After my speech, I returned to my hotel room and began checking my email. Several of my friends who are interested in E-patients, Health 2.0 and Meaningful Use, were discussing the power of a story in a thread of emails. Apparently, one my friends had been asked to moderate a panel about the role of the physician in social media. My friend suggested that they add a patient to the panel. The panel members disagreed saying, “The patient would just tell their story and have nothing else to add.”

So, that is what some doctors think of us. Perhaps they believe our revelations are an entertaining break with no functional application. Or are we the metaphorical equivalent of a roadside fatality? Each driver craning his neck in order to view the carnage as they pass by. Or do they resent us as angry accusers spouting recriminations with no helpful suggestions to add? Do we just lay our grief on their table and walk away?

Perhaps have they forgotten the meaning of story. Remember sitting on your mother’s knee. Remember the tales of childhood. The story was simple, repetitive and had a point. I remember each time a story was told, this question was asked: “What is the moral of the story?” Before we could even read a book, we were asked about meaning of stories.

I now sit in meetings for hours and watch power point lectures about electronic medical records. I listen to people dissect HIPPA regulations and incentive time tables. I hear arguments comparing ICD-9 code to ICD-10. And sadly, I hear many people tell me that patients should never see the entire medical record. I think they have no concept of the word meaning in “Meaningful Use.” For too long the medical record has been considered a billing document or a legal document: property of the physician or institution, instead of what it is, the story of the patient. “Meaningful Use” is not just a government buzz word or an unrealistic timetable of obligation, it is that childhood question: “What is the moral of this story?”

I won’t deny that the medical record is dense and technical. I know some patients will never want to read it and may resent the document. It took three hours to read Fred’s medical record and I read it four weeks too late. Fred’s care would have been substantially better, if I had just been able to read the record. There was no other person reading that document that was more engaged in trying to understand the story of Fred. I paint and speak in the hope that we can have a system that allows medical records access to patients while the data is still actionable and the document can still help people lead healthier life.

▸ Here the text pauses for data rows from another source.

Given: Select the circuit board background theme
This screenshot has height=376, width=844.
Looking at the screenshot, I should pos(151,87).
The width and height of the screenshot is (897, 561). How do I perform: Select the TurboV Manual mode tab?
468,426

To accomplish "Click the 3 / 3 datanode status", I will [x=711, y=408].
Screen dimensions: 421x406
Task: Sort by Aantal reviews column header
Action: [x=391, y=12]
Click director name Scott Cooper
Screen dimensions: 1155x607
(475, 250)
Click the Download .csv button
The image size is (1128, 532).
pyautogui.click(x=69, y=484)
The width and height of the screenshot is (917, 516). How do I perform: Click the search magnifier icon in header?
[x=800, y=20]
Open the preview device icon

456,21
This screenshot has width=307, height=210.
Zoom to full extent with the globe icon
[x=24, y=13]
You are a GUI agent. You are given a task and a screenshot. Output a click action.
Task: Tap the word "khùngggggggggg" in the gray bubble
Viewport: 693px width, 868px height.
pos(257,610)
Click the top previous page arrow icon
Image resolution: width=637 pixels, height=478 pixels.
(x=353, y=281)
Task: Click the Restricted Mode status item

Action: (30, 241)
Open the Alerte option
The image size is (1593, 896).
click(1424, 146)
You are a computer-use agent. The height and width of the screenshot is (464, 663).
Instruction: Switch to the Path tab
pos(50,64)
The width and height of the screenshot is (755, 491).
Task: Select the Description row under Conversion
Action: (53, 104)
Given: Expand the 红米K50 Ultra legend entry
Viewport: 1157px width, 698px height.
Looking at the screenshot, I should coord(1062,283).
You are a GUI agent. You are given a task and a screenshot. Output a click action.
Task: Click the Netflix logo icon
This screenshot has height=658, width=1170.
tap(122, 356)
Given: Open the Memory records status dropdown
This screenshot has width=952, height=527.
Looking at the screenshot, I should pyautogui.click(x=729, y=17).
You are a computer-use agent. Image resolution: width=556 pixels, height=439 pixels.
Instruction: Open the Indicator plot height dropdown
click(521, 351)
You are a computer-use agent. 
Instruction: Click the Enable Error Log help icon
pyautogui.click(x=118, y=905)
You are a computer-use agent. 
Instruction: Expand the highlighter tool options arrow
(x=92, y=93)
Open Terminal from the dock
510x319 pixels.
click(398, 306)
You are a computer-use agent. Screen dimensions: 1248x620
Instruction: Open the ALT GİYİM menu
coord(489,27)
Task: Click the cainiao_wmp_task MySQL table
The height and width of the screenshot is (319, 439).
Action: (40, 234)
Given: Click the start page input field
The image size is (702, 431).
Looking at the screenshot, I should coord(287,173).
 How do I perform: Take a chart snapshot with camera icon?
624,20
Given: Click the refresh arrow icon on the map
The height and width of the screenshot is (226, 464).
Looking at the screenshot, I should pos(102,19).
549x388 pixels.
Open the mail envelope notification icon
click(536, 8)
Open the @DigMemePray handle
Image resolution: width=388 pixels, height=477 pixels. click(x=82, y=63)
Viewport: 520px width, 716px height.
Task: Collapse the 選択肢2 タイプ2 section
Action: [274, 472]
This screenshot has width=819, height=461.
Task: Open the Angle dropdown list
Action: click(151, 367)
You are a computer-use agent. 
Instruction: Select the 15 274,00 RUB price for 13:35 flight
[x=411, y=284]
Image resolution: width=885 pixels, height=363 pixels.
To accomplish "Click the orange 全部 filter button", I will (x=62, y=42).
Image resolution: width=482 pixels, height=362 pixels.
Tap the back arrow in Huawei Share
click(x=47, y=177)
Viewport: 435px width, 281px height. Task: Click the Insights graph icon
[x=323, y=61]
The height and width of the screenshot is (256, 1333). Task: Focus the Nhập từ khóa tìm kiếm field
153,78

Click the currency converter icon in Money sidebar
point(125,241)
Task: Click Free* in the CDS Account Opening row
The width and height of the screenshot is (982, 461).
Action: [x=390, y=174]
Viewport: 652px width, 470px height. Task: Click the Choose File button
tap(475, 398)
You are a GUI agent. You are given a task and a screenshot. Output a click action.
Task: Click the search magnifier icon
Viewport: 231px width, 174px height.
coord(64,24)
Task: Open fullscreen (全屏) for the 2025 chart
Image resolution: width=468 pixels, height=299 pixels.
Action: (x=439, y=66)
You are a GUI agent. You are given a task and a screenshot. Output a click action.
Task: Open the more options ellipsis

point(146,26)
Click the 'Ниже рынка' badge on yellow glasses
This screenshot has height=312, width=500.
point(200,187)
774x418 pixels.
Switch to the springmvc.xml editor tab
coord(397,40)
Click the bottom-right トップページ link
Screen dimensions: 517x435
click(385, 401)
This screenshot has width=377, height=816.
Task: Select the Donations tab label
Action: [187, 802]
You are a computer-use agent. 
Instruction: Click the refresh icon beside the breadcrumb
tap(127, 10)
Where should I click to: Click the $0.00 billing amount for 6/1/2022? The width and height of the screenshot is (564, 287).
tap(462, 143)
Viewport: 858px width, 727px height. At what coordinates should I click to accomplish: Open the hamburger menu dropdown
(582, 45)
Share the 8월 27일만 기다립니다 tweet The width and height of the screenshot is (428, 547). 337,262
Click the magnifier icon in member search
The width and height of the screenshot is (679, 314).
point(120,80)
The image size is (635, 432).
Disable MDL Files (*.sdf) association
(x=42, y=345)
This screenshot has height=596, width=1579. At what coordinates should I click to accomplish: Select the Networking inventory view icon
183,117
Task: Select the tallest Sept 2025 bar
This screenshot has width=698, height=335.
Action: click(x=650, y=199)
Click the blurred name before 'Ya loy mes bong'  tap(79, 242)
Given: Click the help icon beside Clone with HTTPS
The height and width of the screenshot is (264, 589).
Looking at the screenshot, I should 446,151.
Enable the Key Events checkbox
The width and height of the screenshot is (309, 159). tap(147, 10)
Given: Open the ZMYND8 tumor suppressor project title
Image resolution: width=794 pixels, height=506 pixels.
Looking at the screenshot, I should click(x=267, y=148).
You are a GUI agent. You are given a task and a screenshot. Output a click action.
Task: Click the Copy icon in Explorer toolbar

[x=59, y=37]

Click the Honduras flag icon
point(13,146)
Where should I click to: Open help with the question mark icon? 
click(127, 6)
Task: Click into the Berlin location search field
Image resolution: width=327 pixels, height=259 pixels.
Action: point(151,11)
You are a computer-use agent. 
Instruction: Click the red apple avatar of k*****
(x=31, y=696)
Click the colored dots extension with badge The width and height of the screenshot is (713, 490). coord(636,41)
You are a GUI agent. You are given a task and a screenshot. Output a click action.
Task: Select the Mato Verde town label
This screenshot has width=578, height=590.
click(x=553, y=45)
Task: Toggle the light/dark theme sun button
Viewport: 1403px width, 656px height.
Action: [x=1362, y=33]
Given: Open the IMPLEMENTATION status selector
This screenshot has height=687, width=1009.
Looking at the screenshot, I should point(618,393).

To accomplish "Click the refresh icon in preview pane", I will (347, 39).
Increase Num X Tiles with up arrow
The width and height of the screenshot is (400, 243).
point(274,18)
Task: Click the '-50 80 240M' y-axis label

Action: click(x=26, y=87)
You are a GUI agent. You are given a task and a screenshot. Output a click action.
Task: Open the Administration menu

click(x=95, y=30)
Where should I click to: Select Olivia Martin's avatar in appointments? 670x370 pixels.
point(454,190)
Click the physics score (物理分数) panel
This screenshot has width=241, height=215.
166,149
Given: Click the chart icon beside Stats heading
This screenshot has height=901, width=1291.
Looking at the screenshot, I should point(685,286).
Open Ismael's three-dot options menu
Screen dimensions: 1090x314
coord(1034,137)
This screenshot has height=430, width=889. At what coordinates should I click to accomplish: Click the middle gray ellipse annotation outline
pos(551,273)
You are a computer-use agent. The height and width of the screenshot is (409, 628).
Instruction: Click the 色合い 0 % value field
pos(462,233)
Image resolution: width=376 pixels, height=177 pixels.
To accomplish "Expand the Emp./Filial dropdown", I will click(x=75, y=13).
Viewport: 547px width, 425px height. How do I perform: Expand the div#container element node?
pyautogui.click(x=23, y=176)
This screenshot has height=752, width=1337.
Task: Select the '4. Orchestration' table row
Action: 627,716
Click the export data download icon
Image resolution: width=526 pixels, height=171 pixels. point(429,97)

I challenge you the next time you hear someone speak disparagingly of patient stories or Meaningful Use, to think of this post and the moral of the story. Think of me telling our story in front of a crowd at a medical conference or at bedtime with my two sons. My sons like fairy tales, but they much prefer I tell them the tale of a day of their lives when Daddy was still alive and we were still that family. And sometimes my eldest tells me a story as well. He tells me that after his Daddy died, Mommy took up brushes and tried to change the world. And he tells me the moral of the story: when you see something is wrong you do something about it.